Open Borders Would Be Catastrophic
If immigration policy is to be effective, it must—at a minimum—deter those who fancy their chances of bypassing America’s glutinous legal immigration system. After all, who doesn’t want to live in the United States of America?
If the door were declared open, effectively infinite numbers would pass through its jamb. The result, quite literally, would be devastating. Amidst the flak, Trump kept nailing this point.
Such a notion, however corrosive to cruel reality, animates Democrats and fills them with glee.
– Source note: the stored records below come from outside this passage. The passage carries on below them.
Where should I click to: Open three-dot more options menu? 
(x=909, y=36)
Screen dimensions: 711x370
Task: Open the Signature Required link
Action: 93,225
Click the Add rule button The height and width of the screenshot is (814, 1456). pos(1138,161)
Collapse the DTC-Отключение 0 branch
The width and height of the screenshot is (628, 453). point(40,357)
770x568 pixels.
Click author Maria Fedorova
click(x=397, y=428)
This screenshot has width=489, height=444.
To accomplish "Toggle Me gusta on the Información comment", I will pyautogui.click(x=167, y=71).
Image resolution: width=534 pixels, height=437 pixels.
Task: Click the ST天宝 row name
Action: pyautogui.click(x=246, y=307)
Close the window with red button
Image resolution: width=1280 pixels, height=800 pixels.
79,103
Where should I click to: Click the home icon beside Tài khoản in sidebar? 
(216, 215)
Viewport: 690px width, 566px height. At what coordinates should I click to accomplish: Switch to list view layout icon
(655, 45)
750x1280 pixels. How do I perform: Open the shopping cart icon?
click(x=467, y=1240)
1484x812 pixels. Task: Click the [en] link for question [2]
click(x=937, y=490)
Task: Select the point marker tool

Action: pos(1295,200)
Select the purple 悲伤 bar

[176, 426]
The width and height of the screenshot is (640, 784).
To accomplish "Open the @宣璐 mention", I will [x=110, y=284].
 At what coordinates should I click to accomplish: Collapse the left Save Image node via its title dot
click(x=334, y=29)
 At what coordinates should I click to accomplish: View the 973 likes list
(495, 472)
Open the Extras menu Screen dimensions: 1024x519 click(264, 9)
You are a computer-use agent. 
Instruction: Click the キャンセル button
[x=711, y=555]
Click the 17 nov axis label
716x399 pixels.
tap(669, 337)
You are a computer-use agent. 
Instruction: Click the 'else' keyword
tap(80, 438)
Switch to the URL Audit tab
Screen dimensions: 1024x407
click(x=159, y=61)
Why beslime oneself with the rubes of the Rust Belt when new voters streaming across the border can be puttied into party lifers, with their own dependency-cage to boot?
Images of distraught children in “cages” don’t sit well with anyone. But this ruthless truth is not new. Such chaos festering on the southern U.S. border has been ignored by both Republicans and Democrats since the 1990s. The former are happy to connive with their donors, and the latter happy to intrigue their evaporating base. One counts the votes, the other weighs the greenbacks.
It would have been no different if Hillary Clinton was president. Yet, those “cages” would be described as “comfort enclosures,” if the media bothered at all. Alas, Democratic tears would not well so indulgently if those arrivals were ready-made Republicans.
I suspect Senator Chuck Schumer (D-N.Y.) is privately disappointed this febrile saga was cut short by President Trump. Indeed, Democrats wouldn’t put their hands to a Senate measure to end this latest outrage because the self-indulgent optics is what they really care about.
Much like their March rejection of the president’s offer to triple the number of DACA recipients given amnesty, it turns out that action matters little. Syrupy sentimentality matters more.
Having abandoned the Bills and Betties of Fishtown, Democrats are held hostage by their open-borders radical base. Bedraggled with flawed fantasies of an emerging Democratic majority, they have no choice but to embrace a position crushing the larynx of their European cousins.
That’s a lesson from which Democrats have learned less than zero. In Europe, the immigration issue decides who wins what. With 58 percent of Americans recently admitting illegal immigration worried them either a “great deal” or a “fair amount,” Democrats have shambled into a minefield.
Perhaps it is too late for them to turn back. But, if they want to know where they’re headed, they should ask Angela Merkel. She’s driving.